① Taste on Ellis (San Francisco, CA)

Chef Peter Ochoa grew up in the San Francisco Bay Area, but it was on family trips to Hawaii to visit relatives where he developed a taste for Spam. The meat with eggs and Sriracha was the fuel that powered him through culinary school. At Taste on Ellis the San Francisco restaurant where he helms the kitchen, Ochoa serves a proprietary version of loco moco, a classic hangover breakfast food from Hawaii, mixing 80 percent ground beef with 20 percent Spam to form a burger, which sits atop a bed of rice with a fried egg and brown gravy. The highly seasoned Spam perfectly flavors the ground beef, Ochoa explains, and although he was initially worried people wouldn't go near the dish, it has become a hit. He admits it's not the healthiest meal, but, hey—it takes him back to his grandmother's table.

② Maharlika (New York, NY)

Nicole Ponseca, of the much-lauded Filipino restaurants Jeepney and Maharlika in NYC, has always wanted to bring Filipino food to a wider audience. While Spam is often used in the Philippines in silog, a breakfast dish with garlic rice and eggs, at Maharlika, she serves it in eggs Benigno, her take on a Benedict. The dish starts with a soft pandesal bun, which is topped with a slice of crispy Spam and poached eggs, and then smothered in a calamansi-lime Hollandaise sauce

③ Trace (Seattle, WA)

Hawaiian-born chef Steven Ariel marries influences from the Pacific Northwest with those from his upbringing. When it comes to Spam, he says, "People either like it, or they don't." But he adds that skeptics often haven't had it the way he did growing up, in dishes like Spam musubi, a snack that resembles sushi topped with the canned meat.

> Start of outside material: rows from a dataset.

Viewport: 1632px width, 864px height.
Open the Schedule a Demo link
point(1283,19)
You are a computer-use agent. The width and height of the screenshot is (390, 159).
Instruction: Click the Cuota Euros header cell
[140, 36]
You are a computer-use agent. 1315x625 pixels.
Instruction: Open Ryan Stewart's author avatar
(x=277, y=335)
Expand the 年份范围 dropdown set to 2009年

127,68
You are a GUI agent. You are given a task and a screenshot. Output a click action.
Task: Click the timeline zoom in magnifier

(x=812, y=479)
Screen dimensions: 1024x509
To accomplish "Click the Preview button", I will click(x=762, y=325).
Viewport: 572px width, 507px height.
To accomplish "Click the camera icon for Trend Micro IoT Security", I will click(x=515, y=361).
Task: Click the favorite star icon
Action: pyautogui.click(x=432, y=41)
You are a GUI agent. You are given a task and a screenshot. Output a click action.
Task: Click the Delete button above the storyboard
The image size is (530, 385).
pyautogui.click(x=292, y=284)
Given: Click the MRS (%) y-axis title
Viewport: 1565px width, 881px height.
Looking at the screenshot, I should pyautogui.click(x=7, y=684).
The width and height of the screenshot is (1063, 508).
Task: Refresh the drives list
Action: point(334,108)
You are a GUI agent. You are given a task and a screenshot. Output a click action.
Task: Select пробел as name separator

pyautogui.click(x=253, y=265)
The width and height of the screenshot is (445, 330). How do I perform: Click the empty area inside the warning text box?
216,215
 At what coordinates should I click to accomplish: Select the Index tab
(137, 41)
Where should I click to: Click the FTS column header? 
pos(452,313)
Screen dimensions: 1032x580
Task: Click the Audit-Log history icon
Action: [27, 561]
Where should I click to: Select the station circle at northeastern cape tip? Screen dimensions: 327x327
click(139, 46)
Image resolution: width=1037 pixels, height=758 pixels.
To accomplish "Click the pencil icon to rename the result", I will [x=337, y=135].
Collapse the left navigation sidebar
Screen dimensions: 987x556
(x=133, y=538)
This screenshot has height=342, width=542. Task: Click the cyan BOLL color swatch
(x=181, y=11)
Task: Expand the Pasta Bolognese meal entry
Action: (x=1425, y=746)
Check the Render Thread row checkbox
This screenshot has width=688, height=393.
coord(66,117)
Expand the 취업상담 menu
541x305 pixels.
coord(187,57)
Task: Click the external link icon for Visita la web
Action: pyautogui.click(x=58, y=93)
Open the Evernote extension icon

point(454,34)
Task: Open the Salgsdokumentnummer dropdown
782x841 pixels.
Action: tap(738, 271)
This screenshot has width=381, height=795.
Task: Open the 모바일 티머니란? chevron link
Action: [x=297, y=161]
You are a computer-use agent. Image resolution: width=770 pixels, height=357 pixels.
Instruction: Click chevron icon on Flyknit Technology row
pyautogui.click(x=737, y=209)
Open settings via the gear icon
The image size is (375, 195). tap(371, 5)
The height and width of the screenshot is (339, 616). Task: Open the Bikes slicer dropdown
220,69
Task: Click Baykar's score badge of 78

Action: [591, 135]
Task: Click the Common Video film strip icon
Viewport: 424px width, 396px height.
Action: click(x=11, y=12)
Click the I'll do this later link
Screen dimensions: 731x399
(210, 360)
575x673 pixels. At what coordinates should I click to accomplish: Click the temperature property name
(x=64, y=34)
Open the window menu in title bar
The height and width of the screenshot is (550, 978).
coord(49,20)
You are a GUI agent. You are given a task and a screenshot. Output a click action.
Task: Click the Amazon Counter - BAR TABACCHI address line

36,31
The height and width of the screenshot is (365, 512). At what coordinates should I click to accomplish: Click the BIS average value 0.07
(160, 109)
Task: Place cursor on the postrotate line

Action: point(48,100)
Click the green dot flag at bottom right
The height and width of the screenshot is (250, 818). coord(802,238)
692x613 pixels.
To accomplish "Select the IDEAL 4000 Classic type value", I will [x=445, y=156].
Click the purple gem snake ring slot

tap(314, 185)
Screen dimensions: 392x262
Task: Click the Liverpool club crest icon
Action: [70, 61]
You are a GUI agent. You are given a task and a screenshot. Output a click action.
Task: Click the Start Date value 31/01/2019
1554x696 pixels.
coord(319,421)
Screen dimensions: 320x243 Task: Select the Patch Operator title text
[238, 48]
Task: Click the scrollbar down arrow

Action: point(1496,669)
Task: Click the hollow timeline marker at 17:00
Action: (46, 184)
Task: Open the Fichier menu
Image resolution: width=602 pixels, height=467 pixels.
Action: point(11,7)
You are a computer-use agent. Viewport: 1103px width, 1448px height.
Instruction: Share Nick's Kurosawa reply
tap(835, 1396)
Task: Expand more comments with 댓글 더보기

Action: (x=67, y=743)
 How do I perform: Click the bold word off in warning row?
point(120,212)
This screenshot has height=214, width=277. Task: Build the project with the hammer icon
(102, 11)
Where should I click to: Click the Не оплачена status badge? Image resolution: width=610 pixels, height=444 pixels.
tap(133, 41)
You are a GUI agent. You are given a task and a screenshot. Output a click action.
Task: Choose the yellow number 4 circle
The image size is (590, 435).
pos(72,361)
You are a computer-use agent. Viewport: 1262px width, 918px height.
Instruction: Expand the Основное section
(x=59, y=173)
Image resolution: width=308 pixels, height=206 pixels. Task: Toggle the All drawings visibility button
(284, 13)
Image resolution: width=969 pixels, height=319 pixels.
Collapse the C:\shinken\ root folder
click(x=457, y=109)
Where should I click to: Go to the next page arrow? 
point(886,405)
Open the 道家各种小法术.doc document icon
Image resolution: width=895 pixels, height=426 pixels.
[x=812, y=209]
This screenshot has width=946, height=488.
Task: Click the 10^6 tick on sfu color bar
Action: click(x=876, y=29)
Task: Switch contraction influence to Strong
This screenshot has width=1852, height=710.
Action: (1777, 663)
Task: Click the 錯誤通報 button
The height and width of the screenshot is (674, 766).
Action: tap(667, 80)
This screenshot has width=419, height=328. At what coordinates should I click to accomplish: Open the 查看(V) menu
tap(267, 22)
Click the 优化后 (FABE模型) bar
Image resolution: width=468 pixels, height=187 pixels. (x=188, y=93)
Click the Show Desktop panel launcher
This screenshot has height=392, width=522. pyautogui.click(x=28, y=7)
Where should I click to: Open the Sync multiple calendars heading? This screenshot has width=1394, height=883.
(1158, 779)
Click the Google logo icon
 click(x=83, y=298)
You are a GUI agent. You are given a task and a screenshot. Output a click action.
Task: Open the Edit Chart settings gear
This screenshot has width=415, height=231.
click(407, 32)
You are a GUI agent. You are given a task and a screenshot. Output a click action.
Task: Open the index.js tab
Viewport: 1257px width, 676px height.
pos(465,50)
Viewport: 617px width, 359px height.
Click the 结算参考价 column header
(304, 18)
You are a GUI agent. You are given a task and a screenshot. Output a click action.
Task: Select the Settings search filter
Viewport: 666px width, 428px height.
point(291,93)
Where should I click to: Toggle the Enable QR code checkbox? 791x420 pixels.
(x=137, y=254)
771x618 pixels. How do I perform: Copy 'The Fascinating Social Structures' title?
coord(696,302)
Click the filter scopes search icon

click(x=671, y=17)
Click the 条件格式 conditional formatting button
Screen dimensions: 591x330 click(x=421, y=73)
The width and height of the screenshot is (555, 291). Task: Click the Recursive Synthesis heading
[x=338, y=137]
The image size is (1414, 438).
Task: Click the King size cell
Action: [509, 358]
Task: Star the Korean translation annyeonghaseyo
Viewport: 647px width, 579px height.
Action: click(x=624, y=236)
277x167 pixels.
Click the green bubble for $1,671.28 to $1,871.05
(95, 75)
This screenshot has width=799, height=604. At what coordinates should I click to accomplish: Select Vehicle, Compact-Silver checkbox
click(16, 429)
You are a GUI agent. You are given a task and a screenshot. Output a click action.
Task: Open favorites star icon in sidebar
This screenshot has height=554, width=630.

Today at the restaurant, he makes a version of Spam from scratch, seasoning pork butt and fat with salt, onion powder, garlic powder and sugar; grinding and mixing it; and then cooking the pâté-like mixture slowly in a classic terrine mold. The house-made Spam goes into a breakfast sandwich with arugula, Tillamook cheddar and a fried egg, the baguette smeared with garlic aioli. The pepperiness of the arugula and the cheddar cut the richness of the Spam and oozing egg. So, Spam and eggs? Turns out it's not such a mystery after all.